Piotr Skarga, z racji objaśnienia dzisiejszej Ewangelii poucza,
jak się mamy zachować, kiedy czujemy się słabi: „Jeśliśmy
trzciną słabą, przywiązujmy się do mocnego dębu, do łaski
i pomocy Chrystusowej, która nas umocni i postawi na skale...; w
trzcinę słabości naszej kładźmy żelazo mocy Boskiej, którą
zawsze dać nam Chrystus nasz gotów” (Kazania
na niedziele i święta całego roku, t.
1, Kazanie na 2 niedzielę Adwentu Kraków [1938] t. I s. 35). Nie
wolno nam nigdy być trzcinami. Moc Boża pozwoli wypełnić funkcje
naszego powołania we wszystkich okolicznościach i uwarunkowaniach.
O.
Jakub Wujek, jak wszyscy wiemy, genialny tłumacz Biblii na język
polski, każe się nam zastanowić, w jakiej trudnej sytuacji
znalazł się św. Jan, mimo to jednak nie zapomniał o swoim
zadaniu, zleconym mu przez Boga: przygotowania ludzi, z którymi
go Bóg związał, na przyjęcie Mesjasza. „A tu już obaczmy” –
pisze Wujek naszym przepięknym językiem XVI w. – „iż ani
ciemnica, ani więzienie, ani okowy, nic nie przeszkodziły Janowi
świętemu, aby był urzędu swego czynić nie miał”... I dodaje:
„Albowiem to własna jest tych, którzy prawdziwie, a z serca
służą Panu Bogu, że ich żaden ucisk nie odstraszy, aby o tym
mówić, tego czynić i sprawować nie mieli, co należy ku czci, a
ku chwale Bożej” (Postille
mniejszej część pierwsza..., Na
trzecią niedzielę Adwentową... Warszawra
1870 s. 18). I nas od wypełnienia naszych zadań indywidualnych,
rodzinnych, narodowych nic nigdy nie odstraszy.
Chrześcijańskie
życie wymaga wyrzeczenia się mniejszych wartości, aby
osiągnąć większe, a nawet rezygnacji z wszystkich, aby być
blisko Boga. Św. Jan pochodził z rodziny na pewno więcej niż
dobrze sytuowanej, wiedział, jak wygląda życie dostatnie.

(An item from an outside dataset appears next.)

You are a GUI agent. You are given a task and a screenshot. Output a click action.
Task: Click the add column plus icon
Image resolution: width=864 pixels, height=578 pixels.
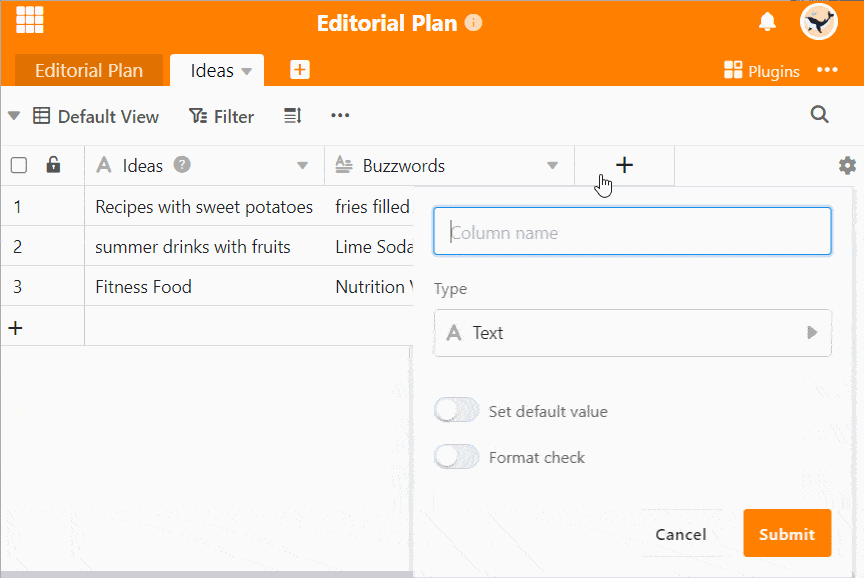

Zrezygnował z wszystkiego, by wypełnić plan powołania
zarysowany mu jego posłannictwem.
Wnioski
z dzisiejszej homilii są następujące:
o.
Piotr Skarga każe się – po pierwsze – przekonać, że obraz
Mesjasza, Jezusa Chrystusa, jaki posiadamy we wspólnocie Kościoła,
jest prawdziwy, autentyczny, zgodny z tym, co nam przekazała o
Nim Ewangelia (Kazania
na niedziele i święta, Kazanie
na 2 niedzielę Adwentu, Kraków [1938] t. I s. 25).
Po
drugie, mamy odsłonić sobie i innym konkretnie Betlejem takie,
jakie było, a nie takie, jakie chcą widzieć, czy widzą niektórzy
chrześcijanie: bajkowe i dziecinnie naiwne. I obraz Chrystusa w
chwale winien być zgodny z rzeczywistością przyjścia Pana.
Po
trzecie, wspomniany o. Jakub Wujek wyprowadzi w swej homilii również
wniosek dla nas z tej okoliczności, iż Pan Jezus, jak rozważaliśmy,
nie powołuje się na swoje wypowiedzi o mesjaństwie, lecz na
fakty. „Uczmyż się tu... przykładem Pana Zbawiciela swego,
raczę skutkiem czy rzeczą pokazować, co jesteśmy, aniżeli słowy"
(Dz. cyt. s. 19). Tak, rzeczywiście, marny uczynkami dawać
świadectwo, że jesteśmy Chrystusowi, więcej uczynkami niźli
słowami.
Drodzy
bracia, drogie siostry! Bóg obdarza nas świadomością sensu
naszego życia. Mamy odnaleźć Betlejem w rozsnutej w
chrześcijaństwie eschatologicznej myśli, by życie nasze – udane
czy pozornie nieudane – włączyć w ujawnianie – sobie i
spotkanym ludziom – prawd: „Narodził się Zbawiciel” i
„Chrystus przyjdzie”. A jedna i druga prawda woła słowami
pieśni o. Duval'a: „Trzymaj światło w dłoni, swoje czyste
serce, aby, gdy przybędzie, mógł poznać, żeś się opowiedział
po Jego stronie”. Oczekiwanie przemieniamy w życie i innym to
przekazujemy, chociaż jesteśmy świadomi – jak ksiądz Brunon u
Cesbron'a – że jest w nas tak mało umiejętności, jak dotrzeć
do stajenki Chrystusowej i jak odezwać się do innych z radosną
Nowiną, by się na jej wiadomość nie przerazili, nie zamknęli w
sobie (G. Cesbron, Jest
później niż myślisz, Warszawa
brw, s. 84, 161, 165).
W
rozsnutej myśli eschatologicznej, w szukaniu i znalezieniu Betlejemu
będziemy przeżywać prawdę: „Narodził się Zbawiciel”.
Niepokalana, której święto obchodziliśmy w ostatni czwartek,
będzie nam wszystkim w swojej szkole przypominać, iż w
czekaniu na Chrystusa, niczyjego życia – nawet najbardziej
przekreślonego – nigdy nie można uważać za cząsteczkę
wysypiska śmieci, lecz za żywy, drogocenny kamień struktury
przedziwnej rzeczywistości, zwanej „Państwem Bożym”. Ona
nas przygotowuje do godnego obchodzenia świąt Bożego Narodzenia,
do uczynienia z Betlejemu programu życia, by stawało się ono w
pamięci na przyjście Chrystusa w chwale codzienną realizacją
śpiewu Aniołów: „Chwała na wysokości Bogu, a na ziemi
pokój ludziom Bożego upodobania”, ludziom dobrej woli. Amen.